We reached a point with polio eradication where the only cases of polio were those acquired from the oral live polio vaccine. It was at that time a couple decades ago that we switched to the slightly less effective injectable polio vaccine (IPV). We still have not had a single new case of polio in the USA acquired here since 1979.
The MMR is a vaccine with three live viruses- measles, mumps, and rubella. In our race to eradicate these diseases, might we be reaching a point where the vaccine is contributing as much to the disease we are seeing as the wild type diseases they are intended to prevent? I don’t have the answer to that question, but it may be time we start looking at the sources of the measles cases we are seeing.
In the study, “Detection of Measles Virus RNA in Urine Specimens from Vaccine Recipients,” (which you can read here…) measles virus RNA was detected as early as 1 day or as late as 14 days after vaccination. This study was on individuals who received the Moraten strain of measles vaccine as measles-mumps-rubella vaccine. Authors point out that, “the changing epidemiology of measles, in the form of mild measles cases in previously vaccinated individuals, suggests that more asymptomatic or subclinical cases might be occurring. The frequency of such infections, which would not meet the standard case definition of the Centers for Disease Control and Prevention, is not known. Also, it is not known whether individuals who do not display the full range of clinical signs characteristic of measles infection are capable of transmitting the virus to other susceptible individuals.

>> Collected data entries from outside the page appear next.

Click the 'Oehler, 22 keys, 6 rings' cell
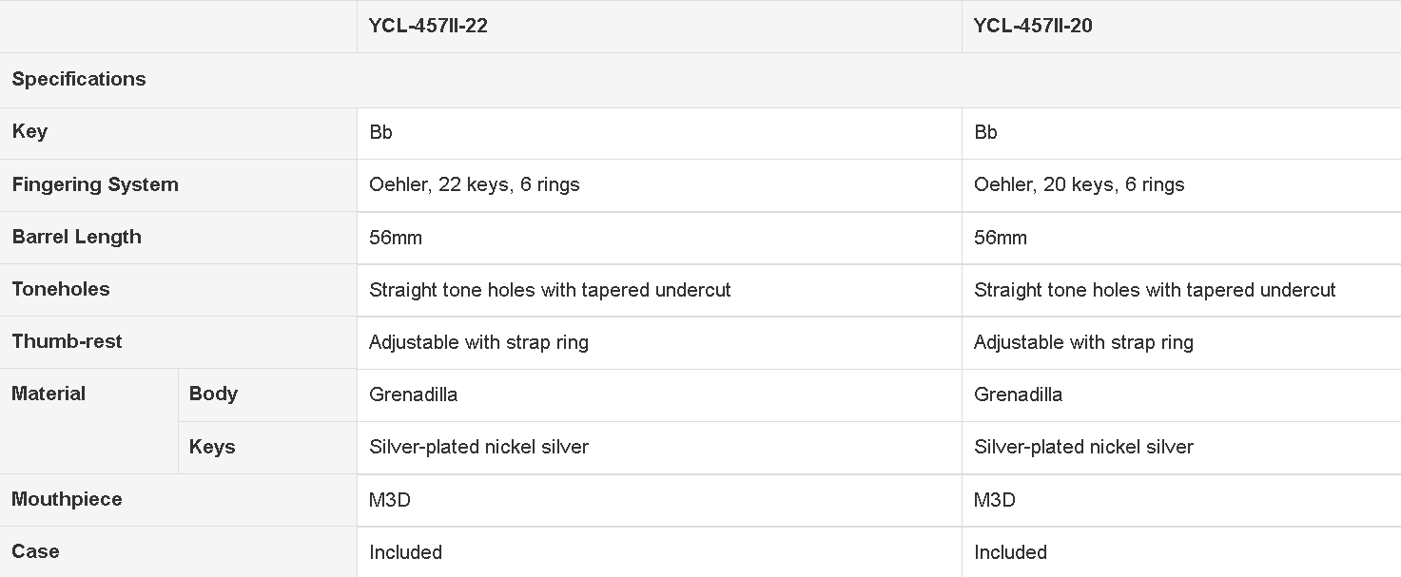 pos(475,184)
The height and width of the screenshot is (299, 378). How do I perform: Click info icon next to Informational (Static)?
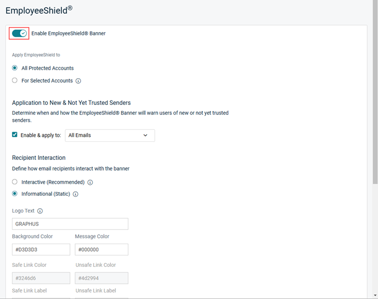(x=76, y=194)
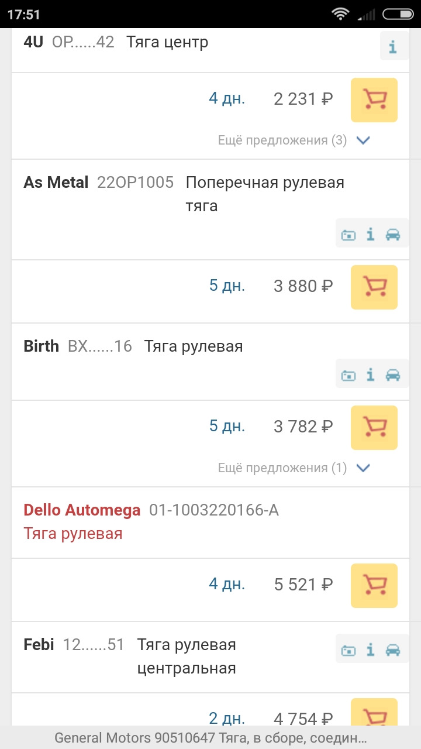Add the 4U Тяга центр to cart

coord(374,99)
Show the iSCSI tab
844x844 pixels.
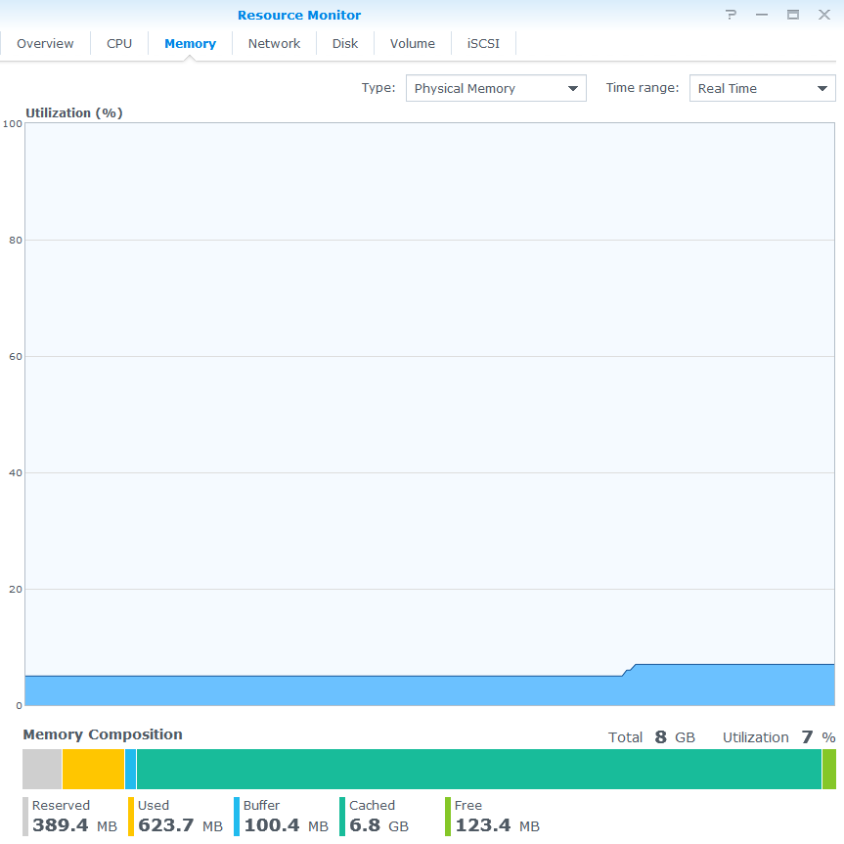pos(483,44)
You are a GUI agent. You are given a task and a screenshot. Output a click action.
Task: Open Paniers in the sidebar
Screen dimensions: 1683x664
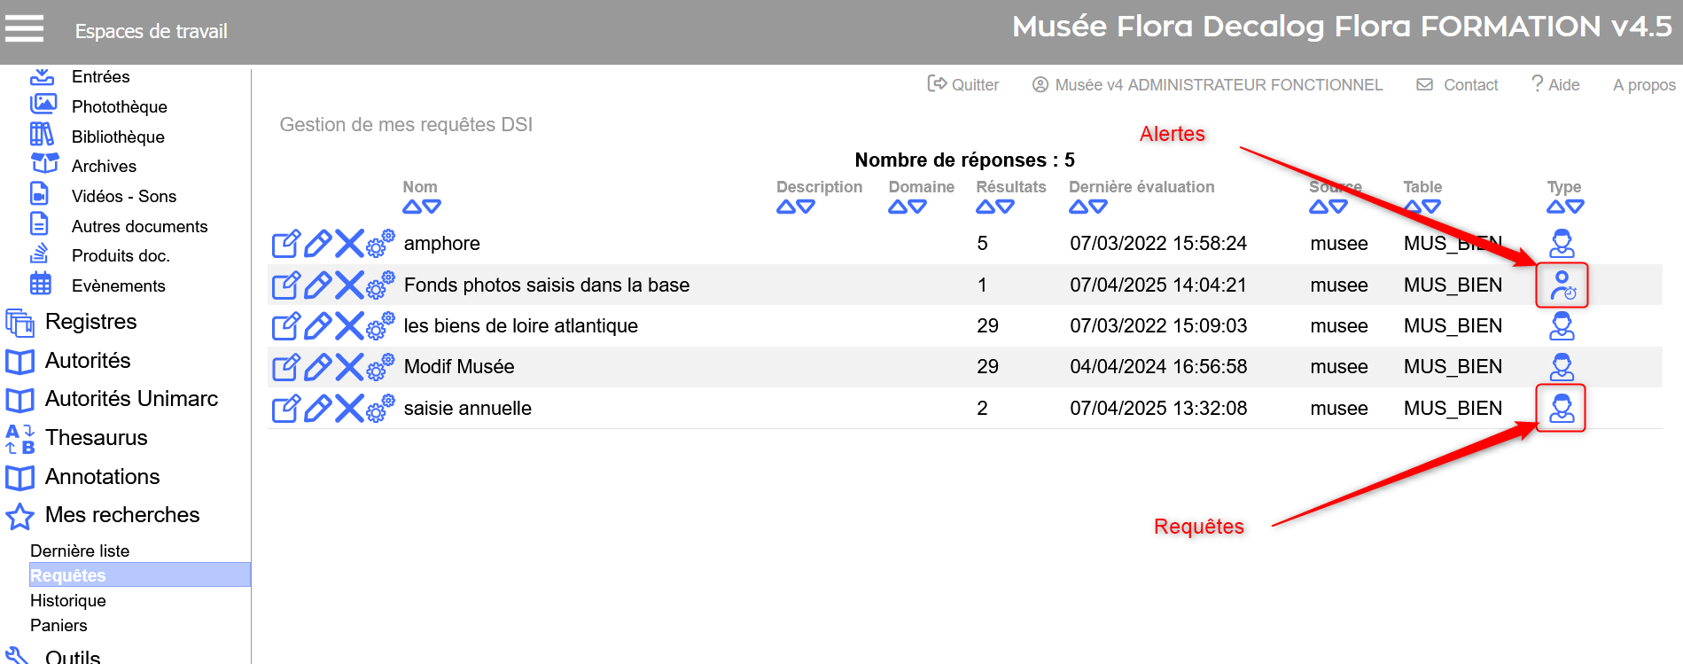pyautogui.click(x=58, y=625)
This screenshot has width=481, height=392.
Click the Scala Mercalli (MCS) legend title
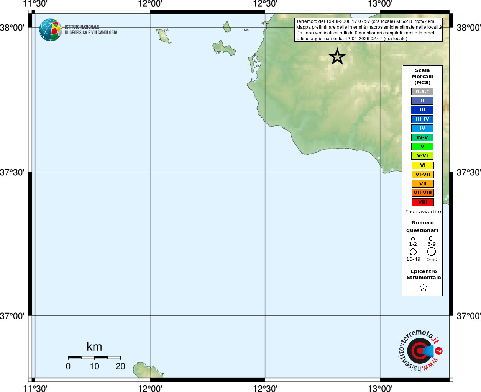[x=422, y=77]
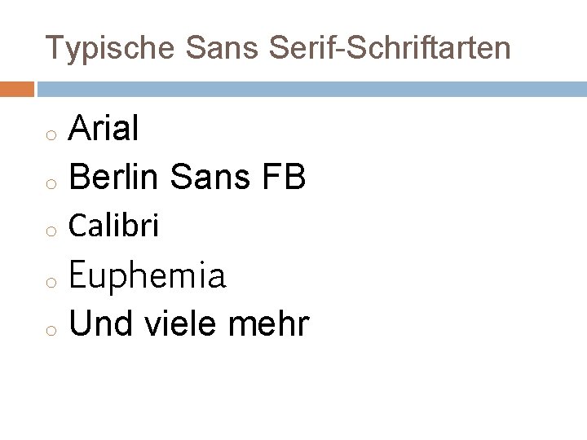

In one previous study, urine samples from 5 of 12 measles case contacts were positive for measles virus antigen even though only 1 of these 5 contacts developed clinical signs.”
I would add that we no longer know to what extent, measles transmission may occur to vulnerable individuals such as those who are immunocompromised, by recently vaccinated children. Clearly they are shedding live virus. It makes a joke of the laws being enacted such as the recent California SB 277 that would exclude the unvaccinated or partially vaccinated, but would allow all the adults who work in the schools who may bring infections into the school and clearly allows those recently vaccinated and shedding live virus to come to school and potentially sicken some poor immunocompromised child. The unvaccinated child they are excluding is probably the least likely to bring measles into the school, since they likely have a robust immune system.
During the recent 2014 measles outbreak, a large percentage of these cases were linked to infections arriving from the Philippines. “This year alone, there were at least 48 U.S. importations of measles from more than 30 countries — most notably, the Philippines, which saw an outbreak involving more than 47,000 cases and was the source of an estimated 22 importations to the United States.” You can read more here…
The world health organization (WHO) is implementing a massive program to reduce measles deaths. “In 2013, about 84% of the world’s children received 1 dose of measles vaccine by their first birthday through routine health services– up from 73% in 2000. Two doses of the vaccine are recommended to ensure immunity and prevent outbreaks, as about 15% of vaccinated children fail to develop immunity from the first dose.” (Read more here… ) Sadly, the program is giving the first dose too early to get a good immune response which improves as you get older.
The World Health Organization (WHO) reports that around 145,700 children worldwide died from measles in 2013, 23,700 more than in 2012. Clearly measles is still a public health challenge.